Assignment = Please repeat exactly the lines below from the one containing "Impressum (80, 2150)" down to the one containing "個人情報 (418, 2438)", both included, and nothing else.

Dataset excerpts
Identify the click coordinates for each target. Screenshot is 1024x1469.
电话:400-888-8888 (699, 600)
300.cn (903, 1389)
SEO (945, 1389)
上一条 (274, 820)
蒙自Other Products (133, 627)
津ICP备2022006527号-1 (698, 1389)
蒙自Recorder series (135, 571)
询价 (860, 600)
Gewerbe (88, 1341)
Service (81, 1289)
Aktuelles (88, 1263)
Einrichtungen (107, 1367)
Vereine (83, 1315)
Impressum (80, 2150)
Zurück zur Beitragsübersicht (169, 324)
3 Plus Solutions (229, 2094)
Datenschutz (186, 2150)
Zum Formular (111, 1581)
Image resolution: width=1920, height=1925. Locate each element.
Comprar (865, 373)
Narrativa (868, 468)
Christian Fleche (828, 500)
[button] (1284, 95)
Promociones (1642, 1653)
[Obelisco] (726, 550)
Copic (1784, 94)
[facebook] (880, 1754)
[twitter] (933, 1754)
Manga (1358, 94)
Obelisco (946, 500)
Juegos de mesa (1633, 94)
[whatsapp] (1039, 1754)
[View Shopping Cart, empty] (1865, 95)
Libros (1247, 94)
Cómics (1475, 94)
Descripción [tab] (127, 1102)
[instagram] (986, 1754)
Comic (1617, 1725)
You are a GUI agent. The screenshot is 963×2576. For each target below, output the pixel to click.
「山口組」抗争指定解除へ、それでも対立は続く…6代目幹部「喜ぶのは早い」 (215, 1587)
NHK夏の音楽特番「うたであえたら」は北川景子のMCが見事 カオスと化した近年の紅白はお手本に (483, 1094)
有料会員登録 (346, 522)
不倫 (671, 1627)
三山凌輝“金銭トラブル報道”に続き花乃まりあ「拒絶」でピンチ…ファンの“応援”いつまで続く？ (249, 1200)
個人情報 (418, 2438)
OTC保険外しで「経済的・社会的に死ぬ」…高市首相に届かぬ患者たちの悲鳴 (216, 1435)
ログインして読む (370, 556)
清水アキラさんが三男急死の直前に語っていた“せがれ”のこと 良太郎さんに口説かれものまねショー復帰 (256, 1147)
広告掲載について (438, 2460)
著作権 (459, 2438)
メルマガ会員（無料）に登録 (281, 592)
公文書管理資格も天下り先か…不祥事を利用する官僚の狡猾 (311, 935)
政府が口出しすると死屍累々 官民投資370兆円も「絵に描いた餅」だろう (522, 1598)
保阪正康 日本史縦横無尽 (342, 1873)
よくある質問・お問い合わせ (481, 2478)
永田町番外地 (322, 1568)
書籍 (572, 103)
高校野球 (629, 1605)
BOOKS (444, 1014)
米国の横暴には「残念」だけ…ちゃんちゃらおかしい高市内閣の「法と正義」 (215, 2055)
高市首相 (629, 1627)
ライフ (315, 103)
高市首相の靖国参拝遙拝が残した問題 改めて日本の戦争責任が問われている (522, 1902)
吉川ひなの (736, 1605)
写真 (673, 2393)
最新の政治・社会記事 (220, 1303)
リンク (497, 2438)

Finished task =
Impressum (80, 2150)
Zurück zur Beitragsübersicht (169, 324)
3 Plus Solutions (229, 2094)
Datenschutz (186, 2150)
Zum Formular (111, 1581)
Image resolution: width=1920, height=1925. Locate each element.
Comprar (865, 373)
Narrativa (868, 468)
Christian Fleche (828, 500)
[button] (1284, 95)
Promociones (1642, 1653)
[Obelisco] (726, 550)
Copic (1784, 94)
[facebook] (880, 1754)
[twitter] (933, 1754)
Manga (1358, 94)
Obelisco (946, 500)
Juegos de mesa (1633, 94)
[whatsapp] (1039, 1754)
[View Shopping Cart, empty] (1865, 95)
Libros (1247, 94)
Cómics (1475, 94)
Descripción [tab] (127, 1102)
[instagram] (986, 1754)
Comic (1617, 1725)
You are a GUI agent. The screenshot is 963×2576. For each target below, output the pixel to click.
「山口組」抗争指定解除へ、それでも対立は続く…6代目幹部「喜ぶのは早い」 (215, 1587)
NHK夏の音楽特番「うたであえたら」は北川景子のMCが見事 カオスと化した近年の紅白はお手本に (483, 1094)
有料会員登録 (346, 522)
不倫 (671, 1627)
三山凌輝“金銭トラブル報道”に続き花乃まりあ「拒絶」でピンチ…ファンの“応援”いつまで続く？ (249, 1200)
個人情報 (418, 2438)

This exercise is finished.